This module and its co-requisite (Research Seminar A: Euripides) will allow students to engage in research into a topic relating to a member of academic staff’s research expertise. This module will test the students on their ability to compare different source materials (primary literary, visual, historical or archaeological data) relating to their topic. Working under the guidance of their module co-ordinator, students will be able to develop their own research topics into a fully-fledged research essay/report.
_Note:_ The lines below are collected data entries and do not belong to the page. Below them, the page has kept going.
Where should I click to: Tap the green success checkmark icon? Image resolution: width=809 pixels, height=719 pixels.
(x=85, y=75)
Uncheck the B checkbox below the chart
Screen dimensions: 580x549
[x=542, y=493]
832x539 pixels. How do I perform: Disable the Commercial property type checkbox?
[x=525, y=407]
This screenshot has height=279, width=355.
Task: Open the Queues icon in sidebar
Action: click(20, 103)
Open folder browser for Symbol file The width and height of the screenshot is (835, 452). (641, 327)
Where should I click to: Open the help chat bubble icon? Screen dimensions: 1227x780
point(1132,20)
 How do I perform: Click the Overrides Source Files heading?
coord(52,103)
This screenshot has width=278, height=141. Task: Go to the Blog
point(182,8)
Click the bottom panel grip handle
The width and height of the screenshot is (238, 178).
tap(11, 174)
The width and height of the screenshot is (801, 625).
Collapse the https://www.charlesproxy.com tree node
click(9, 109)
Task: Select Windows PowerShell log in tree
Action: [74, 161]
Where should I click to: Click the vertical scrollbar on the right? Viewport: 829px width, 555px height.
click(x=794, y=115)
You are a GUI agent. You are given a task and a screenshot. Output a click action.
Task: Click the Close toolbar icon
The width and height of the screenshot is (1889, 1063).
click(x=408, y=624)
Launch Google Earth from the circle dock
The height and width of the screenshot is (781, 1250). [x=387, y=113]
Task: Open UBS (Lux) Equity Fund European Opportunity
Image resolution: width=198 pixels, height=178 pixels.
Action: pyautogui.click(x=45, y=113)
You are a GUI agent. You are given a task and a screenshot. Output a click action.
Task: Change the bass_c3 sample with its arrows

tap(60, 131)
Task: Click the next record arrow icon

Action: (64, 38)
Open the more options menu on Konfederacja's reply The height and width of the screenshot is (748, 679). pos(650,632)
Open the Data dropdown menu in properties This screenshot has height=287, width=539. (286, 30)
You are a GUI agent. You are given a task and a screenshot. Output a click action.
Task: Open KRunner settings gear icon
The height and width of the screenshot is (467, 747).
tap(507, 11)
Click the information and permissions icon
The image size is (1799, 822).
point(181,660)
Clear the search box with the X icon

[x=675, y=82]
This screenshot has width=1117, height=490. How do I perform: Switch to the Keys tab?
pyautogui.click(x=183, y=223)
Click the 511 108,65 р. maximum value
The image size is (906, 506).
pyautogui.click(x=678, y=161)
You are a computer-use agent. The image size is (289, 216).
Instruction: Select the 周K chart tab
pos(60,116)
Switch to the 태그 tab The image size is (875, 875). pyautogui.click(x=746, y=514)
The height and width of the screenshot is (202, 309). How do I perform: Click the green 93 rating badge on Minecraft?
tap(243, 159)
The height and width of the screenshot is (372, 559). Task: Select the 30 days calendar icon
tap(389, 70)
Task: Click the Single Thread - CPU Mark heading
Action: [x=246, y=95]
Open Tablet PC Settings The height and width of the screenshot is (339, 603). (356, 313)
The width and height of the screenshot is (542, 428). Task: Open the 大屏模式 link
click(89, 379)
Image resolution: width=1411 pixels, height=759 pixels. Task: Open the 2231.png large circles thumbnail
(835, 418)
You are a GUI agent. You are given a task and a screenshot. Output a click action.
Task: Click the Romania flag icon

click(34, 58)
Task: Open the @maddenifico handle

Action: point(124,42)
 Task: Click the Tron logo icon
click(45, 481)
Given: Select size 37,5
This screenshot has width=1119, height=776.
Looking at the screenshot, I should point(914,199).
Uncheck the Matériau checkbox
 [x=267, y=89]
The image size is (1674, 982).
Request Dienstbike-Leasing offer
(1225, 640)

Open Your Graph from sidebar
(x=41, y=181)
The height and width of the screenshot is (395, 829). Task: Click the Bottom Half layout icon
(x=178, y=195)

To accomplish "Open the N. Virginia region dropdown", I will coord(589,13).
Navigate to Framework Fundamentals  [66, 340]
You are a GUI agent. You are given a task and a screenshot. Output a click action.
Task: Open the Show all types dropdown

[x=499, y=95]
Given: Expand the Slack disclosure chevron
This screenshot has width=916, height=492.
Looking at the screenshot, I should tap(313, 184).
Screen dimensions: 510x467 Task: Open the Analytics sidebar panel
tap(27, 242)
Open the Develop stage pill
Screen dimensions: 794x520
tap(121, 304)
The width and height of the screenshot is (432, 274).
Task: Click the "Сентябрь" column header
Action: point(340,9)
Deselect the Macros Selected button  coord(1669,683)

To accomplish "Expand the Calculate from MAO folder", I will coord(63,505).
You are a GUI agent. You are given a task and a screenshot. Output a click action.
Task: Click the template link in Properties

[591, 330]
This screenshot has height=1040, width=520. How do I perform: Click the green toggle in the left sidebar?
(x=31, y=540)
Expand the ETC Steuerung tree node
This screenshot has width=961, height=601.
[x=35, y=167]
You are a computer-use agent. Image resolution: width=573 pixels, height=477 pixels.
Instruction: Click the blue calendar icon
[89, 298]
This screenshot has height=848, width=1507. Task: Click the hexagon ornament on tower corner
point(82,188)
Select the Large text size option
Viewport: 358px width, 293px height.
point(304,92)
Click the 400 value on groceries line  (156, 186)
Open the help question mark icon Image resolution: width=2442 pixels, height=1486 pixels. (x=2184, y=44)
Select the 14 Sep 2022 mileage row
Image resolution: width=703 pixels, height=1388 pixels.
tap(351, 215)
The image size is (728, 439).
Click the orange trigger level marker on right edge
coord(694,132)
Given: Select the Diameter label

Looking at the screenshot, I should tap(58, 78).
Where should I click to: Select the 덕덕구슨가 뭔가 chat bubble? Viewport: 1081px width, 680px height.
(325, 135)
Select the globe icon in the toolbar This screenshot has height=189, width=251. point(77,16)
Euripides is the best preserved of the ancient Greek playwrights, with eighteen surviving plays (plus one more whose authorship is disputed) and substantial fragments of several others. His experiments with dramatic form, and his original, often irreverent treatment of mythic subject-matter, have sometimes got him into trouble with critics from Aristotle onwards, but he was the most popular tragedian in antiquity, and has won new popularity with readers and theatregoers in the modern world. His emotional range is extraordinary, including the extremes of pain, passion and grief as well as powerful rhetoric, intense legalistic debate, and some surprising moments of light-heartedness. In this seminar we will study a range of Euripides’ work, and explore subjects such as where Euripides finds his stories and how he adapts them; the range of characters he creates; his stagecraft, and the extent to which we can reconstruct how the plays were originally performed; their engagement with contemporary politics and intellectual trends.
Learning Outcomes
By the end of the module students should be able to:
Formulate a robust argument on the basis of the analysis of relevant primary sources;
Engage with major scholarly debates on a topic;
Analyse data with awareness of possible biases;
Synthesise and articulate complex ideas in an independent essay.